### JOB
Copy every line of the listing, starting with the line that contains "Choose the Poste de travail radio option" and going on through the line that contains "[x=377, y=756]". In the copy, shift each answer coordinate by -24 and leave everything else unchanged.

### INFORMATION PROVIDED
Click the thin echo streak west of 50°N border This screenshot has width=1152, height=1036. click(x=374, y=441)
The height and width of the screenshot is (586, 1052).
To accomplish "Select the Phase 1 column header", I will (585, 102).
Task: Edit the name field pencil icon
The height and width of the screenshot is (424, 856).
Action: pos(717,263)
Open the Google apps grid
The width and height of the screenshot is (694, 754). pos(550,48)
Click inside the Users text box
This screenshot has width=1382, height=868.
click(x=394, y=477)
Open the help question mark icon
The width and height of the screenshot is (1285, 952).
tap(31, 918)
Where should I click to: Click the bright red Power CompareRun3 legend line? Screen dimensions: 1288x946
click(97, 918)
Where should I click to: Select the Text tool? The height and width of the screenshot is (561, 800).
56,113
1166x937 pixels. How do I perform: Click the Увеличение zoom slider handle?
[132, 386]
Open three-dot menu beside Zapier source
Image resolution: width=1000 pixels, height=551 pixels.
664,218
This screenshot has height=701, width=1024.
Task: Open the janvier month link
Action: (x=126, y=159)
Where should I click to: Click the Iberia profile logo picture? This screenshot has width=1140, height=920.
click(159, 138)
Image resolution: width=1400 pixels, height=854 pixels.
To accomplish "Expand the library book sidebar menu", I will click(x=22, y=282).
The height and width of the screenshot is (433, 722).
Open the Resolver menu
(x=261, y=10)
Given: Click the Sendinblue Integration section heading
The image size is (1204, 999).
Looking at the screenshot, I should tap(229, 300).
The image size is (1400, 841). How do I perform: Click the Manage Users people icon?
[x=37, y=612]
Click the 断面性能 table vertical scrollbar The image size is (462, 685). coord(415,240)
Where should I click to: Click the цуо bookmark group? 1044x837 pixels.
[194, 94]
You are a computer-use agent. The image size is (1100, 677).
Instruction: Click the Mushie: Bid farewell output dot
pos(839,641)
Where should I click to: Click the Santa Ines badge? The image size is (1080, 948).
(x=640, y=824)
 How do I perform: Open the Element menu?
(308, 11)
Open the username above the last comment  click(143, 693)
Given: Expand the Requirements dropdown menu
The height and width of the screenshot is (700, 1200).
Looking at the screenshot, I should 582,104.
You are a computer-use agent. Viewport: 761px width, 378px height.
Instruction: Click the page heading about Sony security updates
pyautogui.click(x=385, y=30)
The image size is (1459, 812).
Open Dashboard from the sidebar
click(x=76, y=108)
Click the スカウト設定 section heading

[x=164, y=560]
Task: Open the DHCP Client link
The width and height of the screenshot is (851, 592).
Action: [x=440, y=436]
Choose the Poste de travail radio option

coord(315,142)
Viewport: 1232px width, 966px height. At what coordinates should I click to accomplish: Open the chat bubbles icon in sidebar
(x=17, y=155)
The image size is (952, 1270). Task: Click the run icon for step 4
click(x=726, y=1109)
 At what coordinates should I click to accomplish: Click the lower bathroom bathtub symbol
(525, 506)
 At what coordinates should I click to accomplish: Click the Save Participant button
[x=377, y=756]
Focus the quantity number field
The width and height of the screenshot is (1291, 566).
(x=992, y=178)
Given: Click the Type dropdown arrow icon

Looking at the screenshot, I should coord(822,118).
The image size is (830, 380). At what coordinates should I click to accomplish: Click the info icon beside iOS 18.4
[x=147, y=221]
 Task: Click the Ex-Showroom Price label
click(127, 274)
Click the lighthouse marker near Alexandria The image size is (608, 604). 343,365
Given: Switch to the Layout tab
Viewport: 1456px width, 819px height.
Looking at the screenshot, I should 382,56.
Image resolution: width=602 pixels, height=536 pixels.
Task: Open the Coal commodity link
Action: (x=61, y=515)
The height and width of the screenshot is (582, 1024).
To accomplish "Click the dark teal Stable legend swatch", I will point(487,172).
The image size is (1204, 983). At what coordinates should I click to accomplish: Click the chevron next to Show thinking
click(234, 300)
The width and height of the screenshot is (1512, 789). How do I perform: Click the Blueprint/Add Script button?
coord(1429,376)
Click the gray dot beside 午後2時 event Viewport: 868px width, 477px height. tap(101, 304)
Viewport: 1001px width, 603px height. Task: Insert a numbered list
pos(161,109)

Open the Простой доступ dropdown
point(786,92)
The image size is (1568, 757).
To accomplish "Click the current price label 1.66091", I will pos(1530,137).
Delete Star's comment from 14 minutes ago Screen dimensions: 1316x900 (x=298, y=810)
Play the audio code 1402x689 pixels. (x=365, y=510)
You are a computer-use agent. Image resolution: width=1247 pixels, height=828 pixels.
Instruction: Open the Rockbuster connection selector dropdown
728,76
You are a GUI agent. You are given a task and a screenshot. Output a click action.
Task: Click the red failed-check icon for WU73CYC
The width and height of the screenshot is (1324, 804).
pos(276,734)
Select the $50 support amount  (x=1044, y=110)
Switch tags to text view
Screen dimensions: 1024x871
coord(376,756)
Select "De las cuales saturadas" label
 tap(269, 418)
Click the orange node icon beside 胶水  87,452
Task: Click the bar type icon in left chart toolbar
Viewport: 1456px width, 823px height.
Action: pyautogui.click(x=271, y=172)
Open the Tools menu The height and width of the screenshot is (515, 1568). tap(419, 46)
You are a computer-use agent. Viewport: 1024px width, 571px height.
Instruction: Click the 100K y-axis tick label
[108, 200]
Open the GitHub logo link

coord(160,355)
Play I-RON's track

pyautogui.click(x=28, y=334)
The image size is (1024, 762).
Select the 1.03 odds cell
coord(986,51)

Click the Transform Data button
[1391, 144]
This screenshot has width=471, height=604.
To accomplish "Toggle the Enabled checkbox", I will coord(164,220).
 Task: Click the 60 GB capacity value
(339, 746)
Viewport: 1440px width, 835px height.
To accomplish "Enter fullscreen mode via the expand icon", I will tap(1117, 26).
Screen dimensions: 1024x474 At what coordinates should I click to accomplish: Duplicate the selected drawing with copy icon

### OUTPUT OF THE TASK
Choose the Poste de travail radio option

coord(291,118)
Viewport: 1232px width, 966px height. At what coordinates should I click to accomplish: Open the chat bubbles icon in sidebar
(x=-7, y=131)
The image size is (952, 1270). Task: Click the run icon for step 4
click(x=702, y=1085)
 At what coordinates should I click to accomplish: Click the lower bathroom bathtub symbol
(501, 482)
 At what coordinates should I click to accomplish: Click the Save Participant button
[x=353, y=732]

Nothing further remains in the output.